- _Source data_:
···

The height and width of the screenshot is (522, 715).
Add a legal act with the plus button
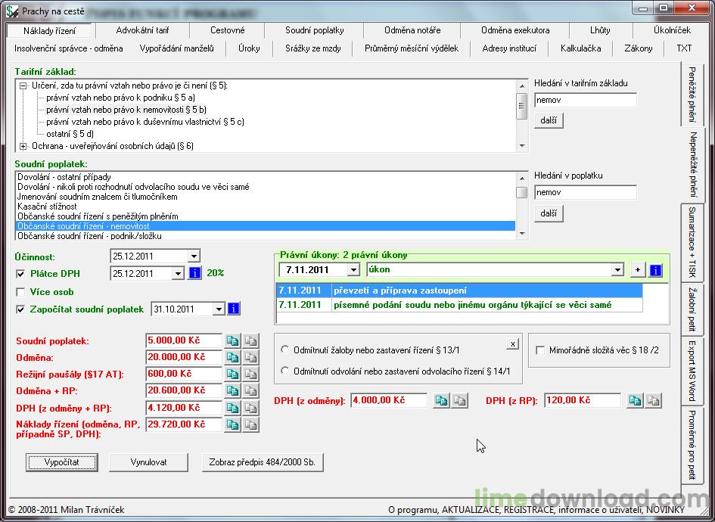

···

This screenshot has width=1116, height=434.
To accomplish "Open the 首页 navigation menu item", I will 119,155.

···

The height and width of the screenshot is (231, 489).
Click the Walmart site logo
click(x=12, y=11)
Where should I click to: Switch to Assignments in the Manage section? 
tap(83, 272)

···

Your reply should consist of a single number, the count of lines in the records above that contain the string "height".

- _Result of this task_: 3